Printing Shape Templates on Fabric with Inklingo

I’ve stitched together all the .25 hexagons that I had ready, so I’ve printed bunches more tonight (current project referred to here):

If I’ve figured my pattern correctly, these should be more than enough for the project.

When I first read about the concept of Inklingo I was thrilled and awed by its brillance. But using Inklingo took me awhile. It turned out I was thrown by doing all this unfamiliar new stuff. Pressing pieces of fabric onto freezer paper and running them through my precious copier made me break out in a cold sweat. What if I did it ‘wrong’? What if it broke my only printer? What if I wrecked my precious fabric?, etc., etc., etc.

Those ‘what ifs’ stopped me cold. What finally got me going was that I had signed up for a  ‘shape swap’ at the Inklingo yahoo group that Cathi was hosting. If I hadn’t been pushed by that swap deadline I think I may still be stymied in the what if’s mud. I laugh to myself about my trepidation every time I prepare a new batch of fabrics to print ‘cuz none of my ‘what if’ fears have ever materialized.

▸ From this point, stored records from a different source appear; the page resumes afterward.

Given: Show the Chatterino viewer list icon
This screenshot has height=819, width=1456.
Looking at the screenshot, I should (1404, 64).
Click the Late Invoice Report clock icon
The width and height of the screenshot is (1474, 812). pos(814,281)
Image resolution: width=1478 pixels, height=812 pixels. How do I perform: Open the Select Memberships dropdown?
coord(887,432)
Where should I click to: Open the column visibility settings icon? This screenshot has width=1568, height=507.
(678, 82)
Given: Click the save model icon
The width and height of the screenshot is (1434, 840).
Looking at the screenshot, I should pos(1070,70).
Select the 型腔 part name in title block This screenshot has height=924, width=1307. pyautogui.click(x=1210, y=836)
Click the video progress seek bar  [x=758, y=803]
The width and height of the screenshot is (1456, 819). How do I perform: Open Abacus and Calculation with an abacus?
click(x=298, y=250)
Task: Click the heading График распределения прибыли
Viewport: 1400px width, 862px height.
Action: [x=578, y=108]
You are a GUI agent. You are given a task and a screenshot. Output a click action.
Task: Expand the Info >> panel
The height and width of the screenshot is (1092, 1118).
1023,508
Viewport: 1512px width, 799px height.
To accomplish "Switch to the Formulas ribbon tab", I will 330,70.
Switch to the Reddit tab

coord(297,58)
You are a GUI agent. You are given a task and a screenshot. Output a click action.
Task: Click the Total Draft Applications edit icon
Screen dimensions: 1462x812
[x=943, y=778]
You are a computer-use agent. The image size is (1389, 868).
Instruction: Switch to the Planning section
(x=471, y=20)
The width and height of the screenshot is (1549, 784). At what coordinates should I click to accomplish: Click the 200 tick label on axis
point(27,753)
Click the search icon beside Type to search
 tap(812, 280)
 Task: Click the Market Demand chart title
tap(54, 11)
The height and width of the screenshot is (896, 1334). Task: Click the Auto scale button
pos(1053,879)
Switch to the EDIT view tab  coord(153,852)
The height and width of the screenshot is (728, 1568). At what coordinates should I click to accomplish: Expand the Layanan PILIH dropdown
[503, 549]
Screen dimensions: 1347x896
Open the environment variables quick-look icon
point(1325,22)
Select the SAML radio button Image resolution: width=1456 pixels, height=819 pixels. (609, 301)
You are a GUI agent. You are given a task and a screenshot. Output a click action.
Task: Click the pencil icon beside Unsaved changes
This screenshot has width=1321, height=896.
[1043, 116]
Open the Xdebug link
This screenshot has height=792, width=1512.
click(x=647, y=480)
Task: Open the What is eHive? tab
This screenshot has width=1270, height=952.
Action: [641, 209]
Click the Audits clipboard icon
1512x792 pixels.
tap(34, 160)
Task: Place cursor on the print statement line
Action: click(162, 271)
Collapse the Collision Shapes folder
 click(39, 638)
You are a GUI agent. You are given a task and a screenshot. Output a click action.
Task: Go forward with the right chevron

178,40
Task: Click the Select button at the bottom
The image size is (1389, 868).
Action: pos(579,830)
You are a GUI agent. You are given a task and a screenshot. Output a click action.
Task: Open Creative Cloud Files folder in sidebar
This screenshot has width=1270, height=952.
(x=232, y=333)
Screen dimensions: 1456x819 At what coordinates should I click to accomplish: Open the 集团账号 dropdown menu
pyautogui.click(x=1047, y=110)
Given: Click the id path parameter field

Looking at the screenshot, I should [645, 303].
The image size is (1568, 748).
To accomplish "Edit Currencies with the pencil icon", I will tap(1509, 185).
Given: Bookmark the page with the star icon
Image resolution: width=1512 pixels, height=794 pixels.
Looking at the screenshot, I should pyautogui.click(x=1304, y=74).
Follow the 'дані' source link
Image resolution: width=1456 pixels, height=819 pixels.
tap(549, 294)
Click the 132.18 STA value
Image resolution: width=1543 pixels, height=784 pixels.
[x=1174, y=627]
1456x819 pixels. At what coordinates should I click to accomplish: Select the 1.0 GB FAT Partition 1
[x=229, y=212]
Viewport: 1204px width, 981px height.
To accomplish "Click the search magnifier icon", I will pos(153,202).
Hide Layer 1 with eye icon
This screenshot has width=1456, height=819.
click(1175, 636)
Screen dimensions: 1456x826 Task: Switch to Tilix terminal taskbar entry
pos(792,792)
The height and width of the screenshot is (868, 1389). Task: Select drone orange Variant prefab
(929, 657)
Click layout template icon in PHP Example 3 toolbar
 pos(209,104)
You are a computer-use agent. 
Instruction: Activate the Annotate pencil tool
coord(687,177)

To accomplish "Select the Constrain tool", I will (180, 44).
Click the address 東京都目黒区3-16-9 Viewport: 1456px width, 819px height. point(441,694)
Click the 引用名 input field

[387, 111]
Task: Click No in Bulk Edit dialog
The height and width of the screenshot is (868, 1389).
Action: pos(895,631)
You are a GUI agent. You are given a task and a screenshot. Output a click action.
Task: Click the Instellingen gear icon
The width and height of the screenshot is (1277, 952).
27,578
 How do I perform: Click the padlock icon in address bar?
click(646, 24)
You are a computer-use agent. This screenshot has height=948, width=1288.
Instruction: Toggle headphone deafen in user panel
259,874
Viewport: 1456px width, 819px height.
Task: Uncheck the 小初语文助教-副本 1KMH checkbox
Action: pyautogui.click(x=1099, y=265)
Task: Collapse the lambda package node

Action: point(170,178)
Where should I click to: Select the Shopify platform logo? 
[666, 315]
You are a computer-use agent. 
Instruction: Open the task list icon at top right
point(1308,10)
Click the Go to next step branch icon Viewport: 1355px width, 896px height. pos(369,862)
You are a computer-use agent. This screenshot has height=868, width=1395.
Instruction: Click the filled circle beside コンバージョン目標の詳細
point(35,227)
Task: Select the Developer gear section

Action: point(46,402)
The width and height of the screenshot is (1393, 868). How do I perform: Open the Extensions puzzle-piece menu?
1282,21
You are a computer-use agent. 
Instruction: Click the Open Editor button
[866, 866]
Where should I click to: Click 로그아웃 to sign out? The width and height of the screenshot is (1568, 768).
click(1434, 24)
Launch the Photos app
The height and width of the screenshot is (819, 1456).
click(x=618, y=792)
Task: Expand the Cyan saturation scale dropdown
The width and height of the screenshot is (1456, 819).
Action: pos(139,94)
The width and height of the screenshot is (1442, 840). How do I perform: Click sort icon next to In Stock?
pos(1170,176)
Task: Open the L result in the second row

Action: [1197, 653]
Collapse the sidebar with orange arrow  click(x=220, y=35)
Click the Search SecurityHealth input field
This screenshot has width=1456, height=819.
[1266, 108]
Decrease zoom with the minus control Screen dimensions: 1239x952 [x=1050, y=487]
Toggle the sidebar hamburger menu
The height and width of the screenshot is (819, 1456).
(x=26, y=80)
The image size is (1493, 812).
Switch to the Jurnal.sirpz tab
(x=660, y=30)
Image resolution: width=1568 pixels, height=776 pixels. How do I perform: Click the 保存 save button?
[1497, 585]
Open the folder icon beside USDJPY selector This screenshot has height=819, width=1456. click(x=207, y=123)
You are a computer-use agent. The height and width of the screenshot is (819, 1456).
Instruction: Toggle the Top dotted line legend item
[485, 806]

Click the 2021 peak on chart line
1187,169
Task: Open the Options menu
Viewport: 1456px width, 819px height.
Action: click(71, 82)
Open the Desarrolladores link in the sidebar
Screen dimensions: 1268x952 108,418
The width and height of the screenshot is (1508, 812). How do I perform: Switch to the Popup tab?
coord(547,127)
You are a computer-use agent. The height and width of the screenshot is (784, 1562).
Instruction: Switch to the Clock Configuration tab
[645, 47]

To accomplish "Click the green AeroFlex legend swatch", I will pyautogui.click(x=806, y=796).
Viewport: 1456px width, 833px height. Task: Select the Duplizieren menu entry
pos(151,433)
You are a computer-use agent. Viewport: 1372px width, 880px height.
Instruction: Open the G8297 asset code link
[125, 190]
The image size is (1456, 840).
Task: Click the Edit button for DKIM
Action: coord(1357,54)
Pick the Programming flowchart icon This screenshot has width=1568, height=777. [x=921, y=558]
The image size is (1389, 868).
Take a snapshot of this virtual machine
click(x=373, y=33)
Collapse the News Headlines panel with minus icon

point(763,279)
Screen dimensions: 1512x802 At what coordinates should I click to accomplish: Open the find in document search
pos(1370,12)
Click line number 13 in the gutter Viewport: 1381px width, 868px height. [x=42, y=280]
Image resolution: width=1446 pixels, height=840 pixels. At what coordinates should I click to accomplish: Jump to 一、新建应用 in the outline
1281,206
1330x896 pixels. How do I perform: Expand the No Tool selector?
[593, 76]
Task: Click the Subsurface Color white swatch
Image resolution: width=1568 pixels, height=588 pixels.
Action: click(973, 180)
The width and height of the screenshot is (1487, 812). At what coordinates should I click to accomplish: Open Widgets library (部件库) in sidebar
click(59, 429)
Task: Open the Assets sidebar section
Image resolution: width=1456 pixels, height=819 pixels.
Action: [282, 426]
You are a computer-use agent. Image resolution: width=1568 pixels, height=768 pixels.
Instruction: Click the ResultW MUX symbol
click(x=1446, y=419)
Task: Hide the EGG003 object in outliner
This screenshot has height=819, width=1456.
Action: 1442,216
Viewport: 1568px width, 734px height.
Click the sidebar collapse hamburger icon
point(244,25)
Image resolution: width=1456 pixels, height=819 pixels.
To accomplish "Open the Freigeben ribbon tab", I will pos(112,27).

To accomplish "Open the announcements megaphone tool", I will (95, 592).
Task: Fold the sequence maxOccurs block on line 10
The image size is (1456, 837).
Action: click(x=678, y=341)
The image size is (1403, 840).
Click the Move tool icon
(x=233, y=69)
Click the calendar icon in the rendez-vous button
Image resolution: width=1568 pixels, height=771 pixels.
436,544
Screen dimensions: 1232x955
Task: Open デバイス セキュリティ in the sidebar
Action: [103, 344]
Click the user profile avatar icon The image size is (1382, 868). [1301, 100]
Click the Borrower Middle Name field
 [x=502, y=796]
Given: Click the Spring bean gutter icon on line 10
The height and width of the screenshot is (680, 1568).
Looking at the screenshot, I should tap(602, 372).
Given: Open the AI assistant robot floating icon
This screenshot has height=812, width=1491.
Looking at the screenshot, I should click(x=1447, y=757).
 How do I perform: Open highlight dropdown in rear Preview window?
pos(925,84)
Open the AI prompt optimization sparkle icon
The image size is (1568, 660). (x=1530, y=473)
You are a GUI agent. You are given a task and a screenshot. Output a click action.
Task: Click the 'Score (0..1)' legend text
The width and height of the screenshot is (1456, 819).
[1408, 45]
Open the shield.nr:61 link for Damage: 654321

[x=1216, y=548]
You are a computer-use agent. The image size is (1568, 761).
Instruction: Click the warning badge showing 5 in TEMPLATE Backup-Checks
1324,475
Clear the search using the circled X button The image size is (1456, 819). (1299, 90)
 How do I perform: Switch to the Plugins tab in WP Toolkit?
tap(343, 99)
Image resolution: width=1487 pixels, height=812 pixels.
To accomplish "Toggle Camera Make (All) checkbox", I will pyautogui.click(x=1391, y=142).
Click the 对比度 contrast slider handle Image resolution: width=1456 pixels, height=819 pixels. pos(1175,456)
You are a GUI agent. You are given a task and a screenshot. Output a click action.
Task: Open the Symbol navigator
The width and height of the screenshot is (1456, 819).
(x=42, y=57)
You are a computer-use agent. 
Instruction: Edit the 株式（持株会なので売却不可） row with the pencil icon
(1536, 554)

I now own two all-in-one printers that feed from the back, my ole faithful Canon PIXMA 550 and a Lexmark X4530. After using both for Inklingo projects, I have dedicated the Canon as my printer of choice. The primary reason is that if I am printing a fabric nickel (5 x 5 inches) I can still press it onto a 8.5 x 12 inch piece of freezer paper. With the Lexmark, if I choose a print size of 5 x 5 inches, the paper must be 5 x 5 inches. The Canon has made me lazy. I have cut a bunch of 8.5 x 12 inch freezer paper sheets that I use if the fabric piece is 3 x 4 inches or 8.5 x 12 inches. With the smaller pieces of fabric I can press one on each end of the freezer paper sheet and just turn it to print:

For the official how-to on printing with Inklingo, download the FREE first chapter of the Inklingo Handbook.

’til later,



About DakotaEssence

Piecing and quilting in the northern Plains.
This entry was posted in hexagons, Inklingo, Quarter Inch, Uncategorized and tagged . Bookmark the permalink.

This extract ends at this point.